** DOCUMENT EXCERPT follows **

The one actor responsible for Harrison Ford’s worst movie: “A big part of the draw”

Much like we normal folk have wishlists, things we’d enjoy ticking off doing, like maybe having a nice holiday in Portugal or buying that big telly that looks like a picture frame, or not getting whatever Covid is these days. And ultra-successful actors do too, it’s just their ones are more along the lines of ‘Oh, I fancy working with Gary Oldman at some point’. At least if you’re Harrison Ford, that is. 

Of course, only one person can be Harrison Ford, if you exclude celebrity lookalikes, but luckily for him, he has managed to strike a line through that particular bucket list item not once but twice, albeit with varying degrees of success. 

Now if you’re a knowledgeable film buff, which of course you are, you’ll no doubt be aware that the first time these two behemoths of acting linked up was for the classic 1990s thriller Air Force One, with Ford playing the US President James Marshall and Oldman in fully unhinged mode as the Russian terrorist Ivan Korshunov, both of them stuck on the most famous Jumbo jet in the world. 

It is everything you would expect from a 1997 action movie: Wolfgang Petersen directing, plenty of one-liners, lots of post-Cold War paranoia (more of that later), and bad guys getting blown backwards off their feet. Oh, and a good helping of Independence Day-style ‘we’re the best goddamn country on earth goddamit’ patriotism to boot.

** End of DOCUMENT EXCERPT **
** RECORDS SUPPLIED follows **

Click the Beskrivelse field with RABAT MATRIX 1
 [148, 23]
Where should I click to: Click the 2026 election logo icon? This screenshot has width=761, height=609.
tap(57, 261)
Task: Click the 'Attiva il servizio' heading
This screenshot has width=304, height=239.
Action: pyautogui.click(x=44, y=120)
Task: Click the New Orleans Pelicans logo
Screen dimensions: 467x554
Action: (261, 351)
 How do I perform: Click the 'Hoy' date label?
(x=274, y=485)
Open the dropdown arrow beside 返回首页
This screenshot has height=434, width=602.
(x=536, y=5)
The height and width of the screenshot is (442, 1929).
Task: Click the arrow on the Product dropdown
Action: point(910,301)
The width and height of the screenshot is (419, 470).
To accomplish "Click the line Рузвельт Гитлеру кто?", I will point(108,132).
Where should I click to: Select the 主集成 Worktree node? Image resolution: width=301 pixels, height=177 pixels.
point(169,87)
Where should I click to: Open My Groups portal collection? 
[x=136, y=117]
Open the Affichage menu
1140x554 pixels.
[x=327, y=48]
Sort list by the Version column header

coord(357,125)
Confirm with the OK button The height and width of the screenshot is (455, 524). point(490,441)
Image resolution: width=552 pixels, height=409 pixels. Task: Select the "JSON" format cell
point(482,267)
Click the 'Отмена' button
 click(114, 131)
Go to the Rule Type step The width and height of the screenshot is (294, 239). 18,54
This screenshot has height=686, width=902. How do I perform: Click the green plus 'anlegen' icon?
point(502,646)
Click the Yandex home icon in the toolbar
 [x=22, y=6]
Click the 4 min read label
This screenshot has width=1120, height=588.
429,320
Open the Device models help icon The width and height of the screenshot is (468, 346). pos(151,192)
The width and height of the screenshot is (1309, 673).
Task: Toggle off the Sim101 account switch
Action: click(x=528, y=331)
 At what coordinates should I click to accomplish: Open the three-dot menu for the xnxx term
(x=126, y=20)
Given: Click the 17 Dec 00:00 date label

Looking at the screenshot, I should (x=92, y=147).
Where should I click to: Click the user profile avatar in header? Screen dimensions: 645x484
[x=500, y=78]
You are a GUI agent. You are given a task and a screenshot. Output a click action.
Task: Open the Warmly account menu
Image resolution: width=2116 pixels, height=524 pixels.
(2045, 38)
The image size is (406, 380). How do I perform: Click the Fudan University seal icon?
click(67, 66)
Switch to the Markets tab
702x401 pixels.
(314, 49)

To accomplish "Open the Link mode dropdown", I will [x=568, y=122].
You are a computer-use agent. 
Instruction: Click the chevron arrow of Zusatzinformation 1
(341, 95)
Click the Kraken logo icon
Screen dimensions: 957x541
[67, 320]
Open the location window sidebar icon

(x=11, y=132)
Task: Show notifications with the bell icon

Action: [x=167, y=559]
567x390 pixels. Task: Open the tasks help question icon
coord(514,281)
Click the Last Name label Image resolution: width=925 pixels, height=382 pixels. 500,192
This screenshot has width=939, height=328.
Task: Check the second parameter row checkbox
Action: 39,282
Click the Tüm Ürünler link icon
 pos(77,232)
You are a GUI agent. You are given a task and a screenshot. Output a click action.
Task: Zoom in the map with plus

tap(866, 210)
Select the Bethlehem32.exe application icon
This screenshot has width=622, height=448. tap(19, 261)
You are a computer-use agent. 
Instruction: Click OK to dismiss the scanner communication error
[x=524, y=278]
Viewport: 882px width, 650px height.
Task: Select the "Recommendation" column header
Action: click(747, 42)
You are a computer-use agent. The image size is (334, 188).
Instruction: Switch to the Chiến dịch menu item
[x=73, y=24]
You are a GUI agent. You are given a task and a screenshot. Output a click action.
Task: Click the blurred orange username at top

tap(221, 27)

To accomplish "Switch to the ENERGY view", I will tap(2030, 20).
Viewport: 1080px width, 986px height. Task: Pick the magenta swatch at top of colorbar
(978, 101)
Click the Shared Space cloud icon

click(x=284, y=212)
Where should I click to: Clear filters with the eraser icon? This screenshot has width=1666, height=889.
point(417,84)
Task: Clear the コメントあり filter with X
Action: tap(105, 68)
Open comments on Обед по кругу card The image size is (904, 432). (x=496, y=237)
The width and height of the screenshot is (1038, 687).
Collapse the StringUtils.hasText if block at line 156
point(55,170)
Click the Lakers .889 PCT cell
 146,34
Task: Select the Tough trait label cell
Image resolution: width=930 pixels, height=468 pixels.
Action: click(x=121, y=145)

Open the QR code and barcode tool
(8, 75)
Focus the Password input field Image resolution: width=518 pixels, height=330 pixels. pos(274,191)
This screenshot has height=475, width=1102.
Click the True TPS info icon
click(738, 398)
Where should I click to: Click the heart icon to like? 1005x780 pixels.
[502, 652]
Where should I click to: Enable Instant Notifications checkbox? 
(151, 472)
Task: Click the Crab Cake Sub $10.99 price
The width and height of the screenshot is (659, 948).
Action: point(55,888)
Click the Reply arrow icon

** End of RECORDS SUPPLIED **

TASK OBJECTIVE — From the Harrison Ford article, write out word for word the part that begins with the words "The one actor" and ends with "Ford, that is.".

WORKED SOLUTION —
The one actor responsible for Harrison Ford’s worst movie: “A big part of the draw”

Much like we normal folk have wishlists, things we’d enjoy ticking off doing, like maybe having a nice holiday in Portugal or buying that big telly that looks like a picture frame, or not getting whatever Covid is these days. And ultra-successful actors do too, it’s just their ones are more along the lines of ‘Oh, I fancy working with Gary Oldman at some point’. At least if you’re Harrison Ford, that is.